A Mini-Lesson On MHz

Hard as it is to believe, people are still buying what AMD calls “the MHz myth.”

You might think AMD has been stretching it a little lately, but what they say is essentially true.

To keep this really simple:

Until the PIV came out, Intel and AMD chips essentially were the same MHz for MHz. That means they did roughly the same amount of work per clock cycle, so an AMD Athlon 1GHz CPU did about the same as an Intel PIII 1GHz CPU.

This changed with the PIV.

Generally speaking, when you design a CPU, you have to decide whether you want the CPU to do a lot per clock cycle, or a little.

If you choose a lot, that means a MHz from that design is “worth” more than a MHz from a CPU designed to not do a lot per clock cycle. So a “heavy work” 1GHz CPU is actually “faster” than a “light work” CPU.

On the other hand, you can’t crank up the MHz on a “heavy” design as much as you can a “light” design.

So the choice is more work, less MHz, or less work, more MHz.

Intel decided the latter for the PIV. They decreased the amount of work a PIV does per clock cycle from the PIII/Athlon standard. This let them increase the maximum MHz to a level above that possible with a PIII/Athlon design.

In short, they devalued the worth of a MHz so as to get more of them.

That’s why an Intel CPU can go over 3GHz while an AMD processor can only do 2.5GHz. At .13 micron, for the work an Athlon does per clock cycle, AMD isn’t going to reach 3GHz. Neither could Intel with that kind of design.

That’s no lacking on AMD’s part; Intel wouldn’t be able to do any better than that with a PIII-type design, either. It’s solely because a PIV MHz is worth less than an Athlon MHz that a PIV can go higher.

Let me put it another way. Both the United States and Canada value their currency in dollars. The U.S. dollar happens to be worth more than the Canadian dollar.

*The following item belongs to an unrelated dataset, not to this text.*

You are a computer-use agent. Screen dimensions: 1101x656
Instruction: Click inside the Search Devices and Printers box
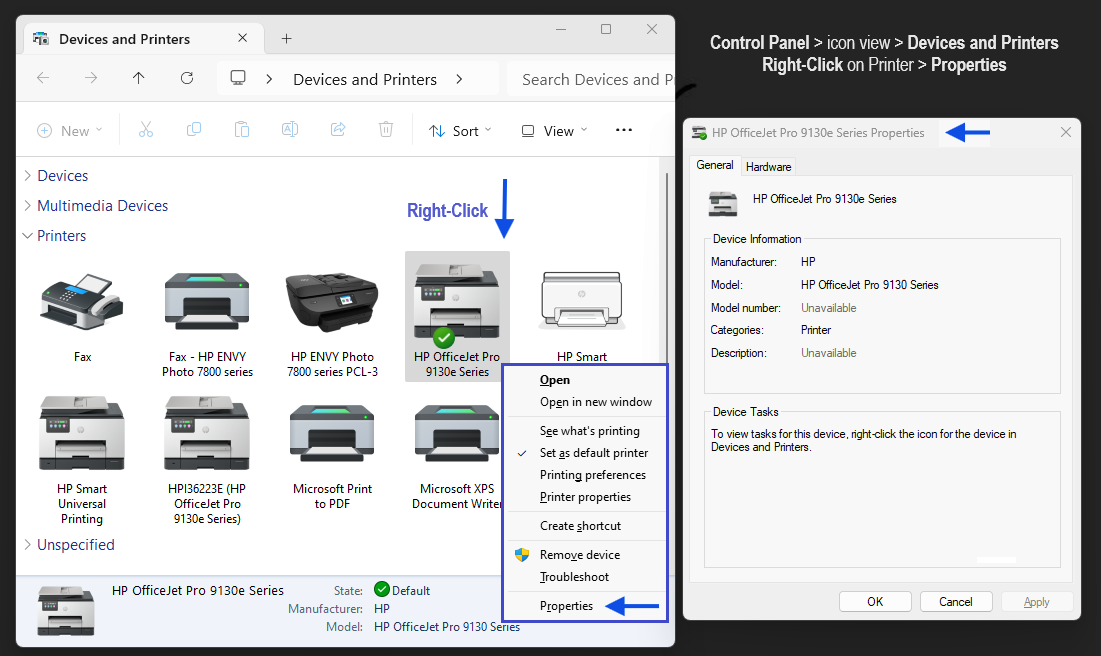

What Intel essentially did was stop paying in U.S. dollars and started paying in Canadian dollars. Now there’s nothing wrong with Canadian dollars, it’s good money. But only an idiot would think that a dollar is a dollar is a dollar, and so a Canadian dollar is worth the same as a U.S. dollar.

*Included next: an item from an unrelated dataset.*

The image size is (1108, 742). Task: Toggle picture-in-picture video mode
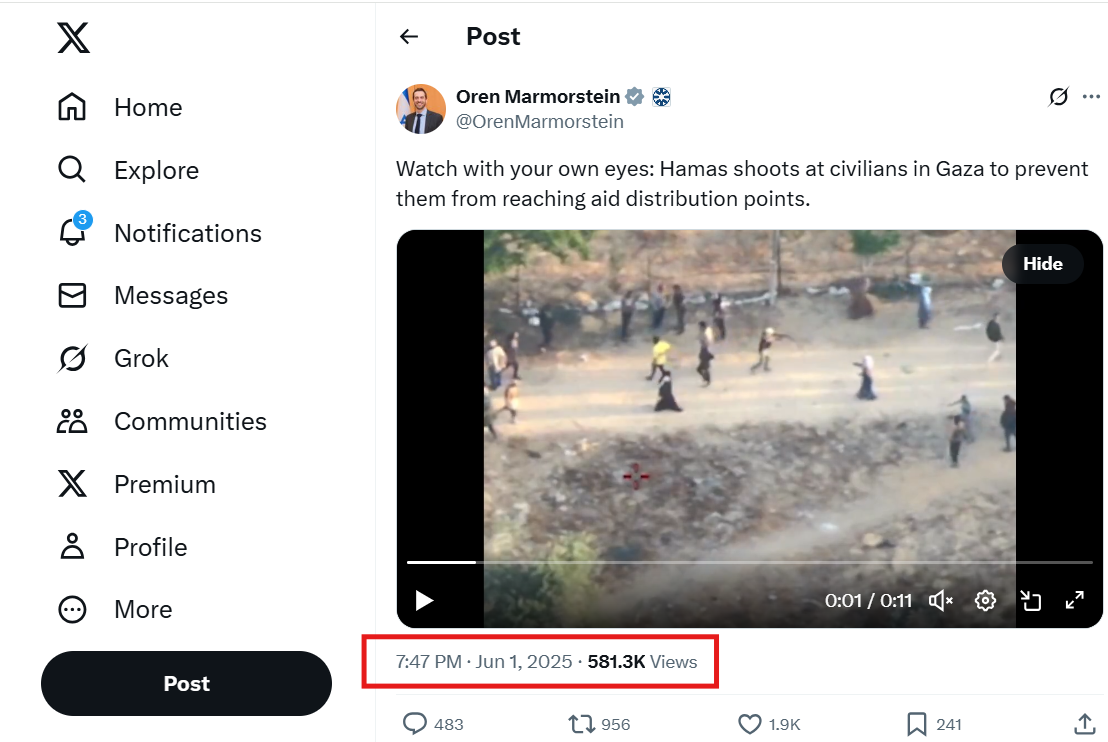point(1031,601)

So Intel is giving four Canadian dollars and AMD is giving you three U.S. dollars, and plenty of people think Intel is giving them more money because four is more than three.****

And these people think they’re smart.

I know, nitpickers, the proportions are wrong. A Canadian dollar is now worth about sixty-seven U.S. cents, while an Intel “dollar” is worth roughly eighty-five AMD “cents.” I’m just trying to get the general principle down.

When this happened, AMD introduced PR, which essentially says, “Now wait a minute. Our U.S. dollars are worth more than Intel’s Canadian dollars. We need an exchange rate.” That’s all PR is.

At most, maybe AMD is saying their dollar is worth a little bit more than it really is, like saying the U.S. dollar is worth $1.60 in Canadian dollars rather than $1.50.

But only a monumentously mentally challenged one would say, “This is all BS. Exchange rates are BS. I’m taking them 1:1.”